COLUMBUS — The Ohio Supreme Court ruled Wednesday that cities cannot mandate that their employees live within their borders, finding that a 2006 state law prohibiting such residency requirements does not violate cities’ constitutional home-rule authority.

The 5-2 ruling relates to challenges brought by the cities of Lima and Akron in defense of their residency requirements, but would affect other cities like Toledo that have their own versions of residency requirements.

Justice Terrence O’Donnell issued a concurring opinion to insist that the ruling is not about local home rule but rather that state’s right to enact laws relating to the “hours of labor, establishing a minimum wage, and providing for the comfort, health, safety, and general welfare’’ of all employees.

“Nothing more,’’ he wrote. “It is neither an expansion of language nor an undercutting of dual sovereignty.’’

But Chief Justice Thomas Moyer questioned the court’s reasoning in this case and a prior case involving the Sandusky County city of Clyde that upheld a state law preventing cities from prohibiting the carrying of concealed firearms into public parks.

“The balance struck in the Ohio Constitution between the officials of local government determining those issues that have no statewide application and the General Assembly determining issues of general public interest is now tipped dramatically against the authority of local elected officials under the new conception of home rule,’’ he wrote.

Justice Robert Cupp, of Lima, joined Justices O’Donnell, Paul Pfeifer, Evelyn Lundberg Stratton, and Maureen O’Connor in upholding the state law over the local ordinances. Justices Judith Lanzinger, of Toledo, joined Chief Justice Moyer in siding with the cities.

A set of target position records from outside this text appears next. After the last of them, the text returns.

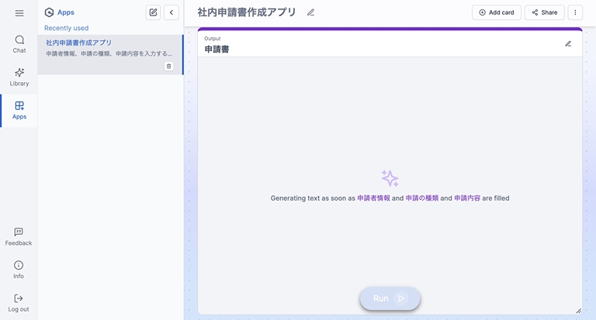Edit the 申請書 output card
The width and height of the screenshot is (596, 320).
click(568, 44)
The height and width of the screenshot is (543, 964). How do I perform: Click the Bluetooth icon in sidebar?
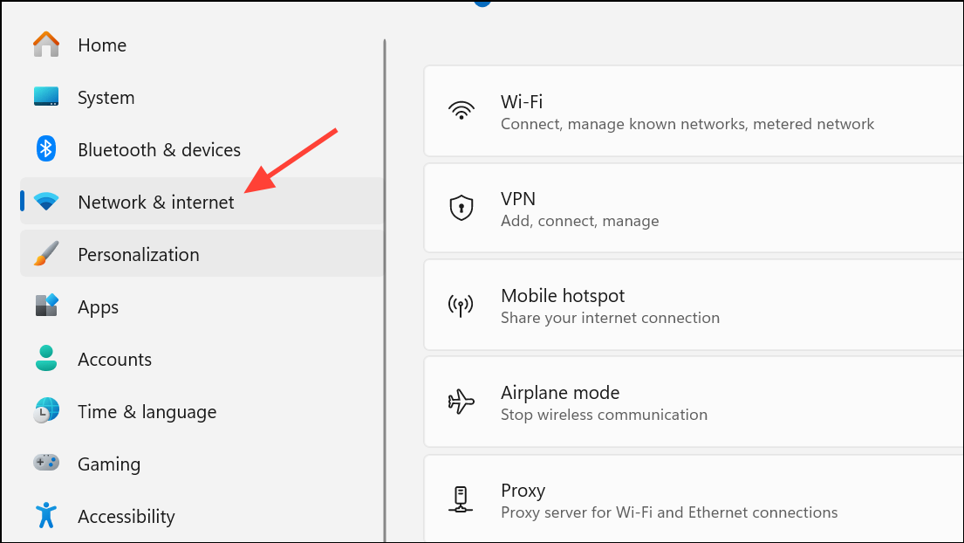coord(46,148)
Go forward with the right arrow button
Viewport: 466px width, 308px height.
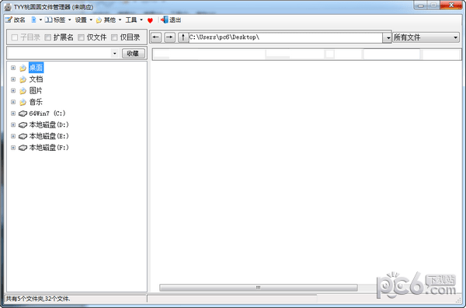tap(169, 37)
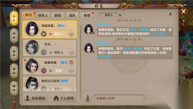Click the 个人空间 button

[x=64, y=98]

The 2006 state law prohibits cities from making residency a condition of employment. The law, however, does allow city residents to enact a requirement via the ballot box that employees live either in the county or an adjacent county.

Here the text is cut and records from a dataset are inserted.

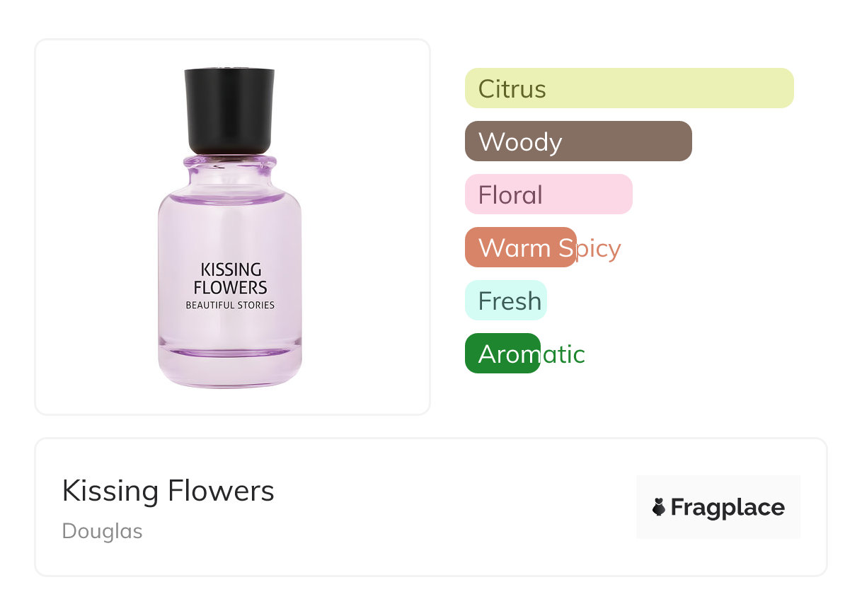
Task: Click the orange text overflowing Warm Spicy bar
Action: [599, 248]
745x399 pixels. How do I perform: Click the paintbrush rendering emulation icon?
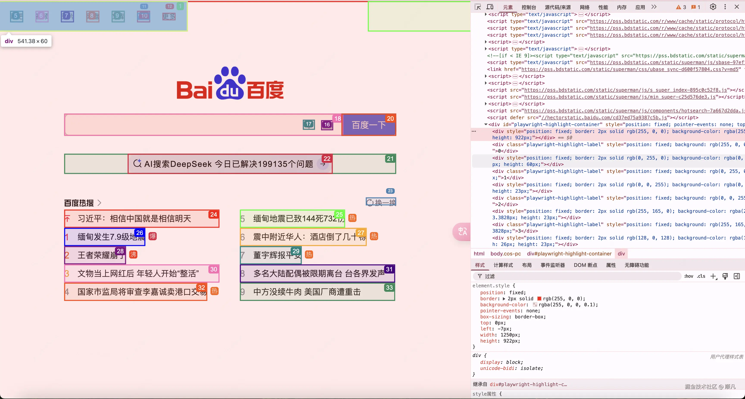(725, 276)
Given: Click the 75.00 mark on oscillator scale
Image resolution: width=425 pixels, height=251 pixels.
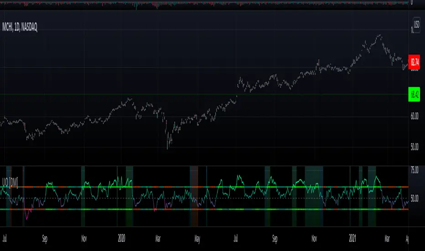Looking at the screenshot, I should tap(415, 169).
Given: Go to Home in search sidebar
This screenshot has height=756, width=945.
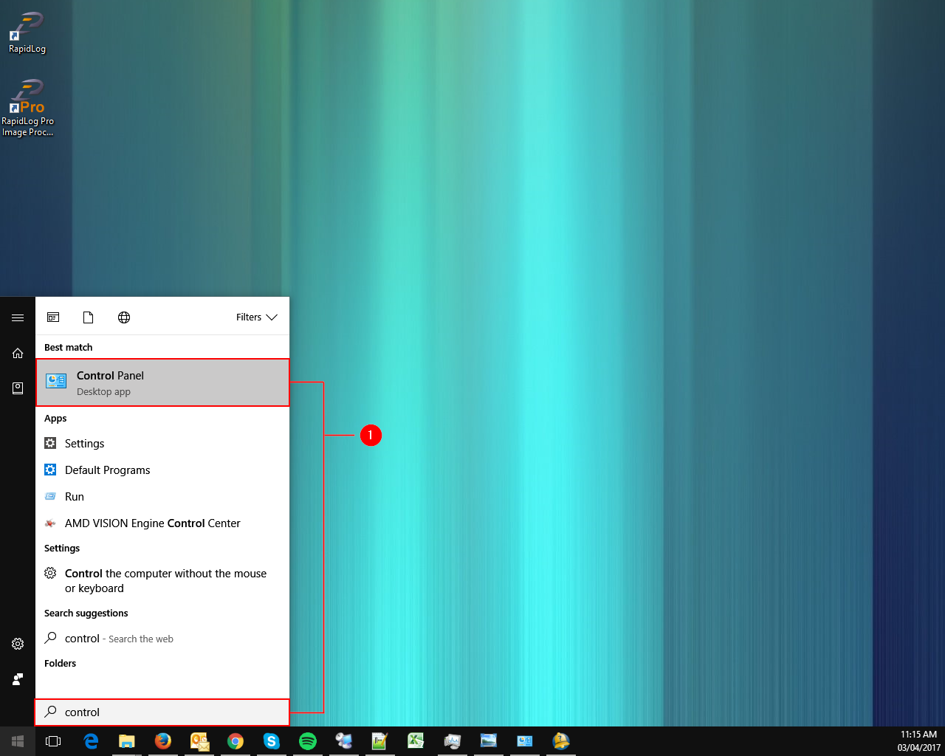Looking at the screenshot, I should [18, 354].
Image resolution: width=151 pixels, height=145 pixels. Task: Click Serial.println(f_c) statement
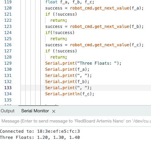tap(70, 94)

Cities had maintained that having city employees live nearby, particularly those involved in public safety like police and firefighters, was crucial to a quick response by those employees.

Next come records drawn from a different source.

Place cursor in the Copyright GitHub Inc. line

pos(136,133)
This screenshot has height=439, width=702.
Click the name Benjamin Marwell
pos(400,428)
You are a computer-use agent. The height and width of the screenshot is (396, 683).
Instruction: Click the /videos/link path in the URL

Some 125 cities and 13 villages have some form of requirement in their charters, ordinances, or collective bargaining contracts. Toledo, Cleveland, Dayton, and Warren also had appeals pending in the court that were on hold pending a decision in this case. Toledo’s residency requirement has been watered down over time through its labor contracts.

In both Lima and Akron, local trial courts sided with the states only to be overturned by appeals courts that found the state law to be an overreach. The ruling was just the latest the court has issued related to the continuing battle between states and local home rule.